Hari ini
hari yang ku tunggu-tunggu. Meskipun kuliahnya tentang teori Komputer yang
rumit buatku, tapi dosennya itu lho, sudah cantik, manis, baik, ramah, mudah
dipahami lagi.
Dosen Reni
namanya. Lebih tepatnya, dia seorang asisten dosen. Meskipun dia dosenku, tapi
umurku tampaknya lebih tua darinya, maklum saja saya pernah berhenti kuliah 2
tahun.
Dalam sesi
tanya jawab, aku hampir selalu paling aktif. Selain memang suka kecerdasannya
yang mumpuni, kadang-kadang aku ingin menjajal juga kemampuannya. Hampir semua
pertanyaanku mampu dijawab dengan lugas dan tepat. Aku tahu jawabannya tepat
karena setidaknya sudah agak banyak membaca tentang hal yang akan ku tanyakan.

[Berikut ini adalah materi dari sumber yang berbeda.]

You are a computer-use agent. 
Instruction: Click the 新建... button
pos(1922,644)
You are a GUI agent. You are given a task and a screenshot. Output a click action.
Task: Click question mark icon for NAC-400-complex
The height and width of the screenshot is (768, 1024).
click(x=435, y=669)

Bukan menguji dosen, tapi ingin sharing pendapat saja.
Kerennya
lagi, Dosen Reni tidak segan-segan mengatakan belum tahu jawabannya untuk
beberapa pertanyaan yang aku ajukan. Inilah dosen yang suka membaca teori
pendidikan, kataku.
Kuliah sudah
selesai. “Dua orang perwakilan kelas, ditunggu di ruangan saya ya...!” Kata Bu
Reni. Karena aku Koordinator Kelas, maka teman-teman yang lain menyarankan aku
dan Ahmad yang ke ruang Bu Reni.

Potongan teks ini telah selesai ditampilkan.